> [Exercise instructions]
Your answer should be every line from the records that contains "Switch".

> [Data for this exercise]
◇ ◇ ◇ ◇

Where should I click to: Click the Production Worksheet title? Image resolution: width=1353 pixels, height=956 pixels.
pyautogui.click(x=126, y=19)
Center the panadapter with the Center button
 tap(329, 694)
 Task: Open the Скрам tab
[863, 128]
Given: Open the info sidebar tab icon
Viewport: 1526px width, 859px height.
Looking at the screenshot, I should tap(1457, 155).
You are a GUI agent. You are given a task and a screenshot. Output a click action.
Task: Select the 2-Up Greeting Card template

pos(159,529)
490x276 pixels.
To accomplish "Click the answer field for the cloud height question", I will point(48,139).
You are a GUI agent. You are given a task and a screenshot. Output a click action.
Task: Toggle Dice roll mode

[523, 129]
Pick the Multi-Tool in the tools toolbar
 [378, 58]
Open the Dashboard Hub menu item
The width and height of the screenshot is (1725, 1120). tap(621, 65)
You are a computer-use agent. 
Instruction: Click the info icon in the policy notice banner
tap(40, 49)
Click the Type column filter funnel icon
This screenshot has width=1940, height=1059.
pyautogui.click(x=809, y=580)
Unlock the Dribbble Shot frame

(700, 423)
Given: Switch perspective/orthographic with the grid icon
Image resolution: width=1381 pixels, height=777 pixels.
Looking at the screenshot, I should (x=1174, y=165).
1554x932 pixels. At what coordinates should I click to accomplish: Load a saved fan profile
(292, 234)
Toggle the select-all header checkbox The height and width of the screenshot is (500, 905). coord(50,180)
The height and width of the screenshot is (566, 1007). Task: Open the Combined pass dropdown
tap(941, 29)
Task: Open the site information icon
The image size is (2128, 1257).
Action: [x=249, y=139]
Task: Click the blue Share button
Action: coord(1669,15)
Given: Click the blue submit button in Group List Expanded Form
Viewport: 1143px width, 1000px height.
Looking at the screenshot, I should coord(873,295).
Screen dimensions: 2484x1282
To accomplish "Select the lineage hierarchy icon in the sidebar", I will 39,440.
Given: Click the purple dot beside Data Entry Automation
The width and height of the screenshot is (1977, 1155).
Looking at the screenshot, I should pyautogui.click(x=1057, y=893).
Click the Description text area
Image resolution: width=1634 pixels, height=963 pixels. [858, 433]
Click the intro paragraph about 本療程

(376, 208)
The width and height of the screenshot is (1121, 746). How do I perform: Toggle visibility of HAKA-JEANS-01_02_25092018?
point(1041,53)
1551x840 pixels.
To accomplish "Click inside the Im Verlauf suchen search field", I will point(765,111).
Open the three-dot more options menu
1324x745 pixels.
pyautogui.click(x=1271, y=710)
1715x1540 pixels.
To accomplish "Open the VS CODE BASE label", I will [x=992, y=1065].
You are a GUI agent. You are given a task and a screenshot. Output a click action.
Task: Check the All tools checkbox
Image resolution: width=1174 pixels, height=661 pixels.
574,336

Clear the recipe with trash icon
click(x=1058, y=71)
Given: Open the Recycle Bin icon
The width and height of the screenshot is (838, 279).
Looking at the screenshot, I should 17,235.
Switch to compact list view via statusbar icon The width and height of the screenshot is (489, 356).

◇ ◇ ◇ ◇

> [Task result]
Given: Switch perspective/orthographic with the grid icon
Switch to compact list view via statusbar icon The width and height of the screenshot is (489, 356).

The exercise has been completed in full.